MATERIAL PROVIDED —

>> BEGIN

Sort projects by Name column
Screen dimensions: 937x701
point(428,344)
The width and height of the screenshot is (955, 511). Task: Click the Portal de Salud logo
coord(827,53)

>> END

WHAT YOU ARE ASKED TO DO — Can you set out the records as a numbered list, from the line containing "The width and" through the end of the records, with both ends included and blank lines left out?

EXERCISE OUTPUT —
1. The width and height of the screenshot is (955, 511). Task: Click the Portal de Salud logo
2. coord(827,53)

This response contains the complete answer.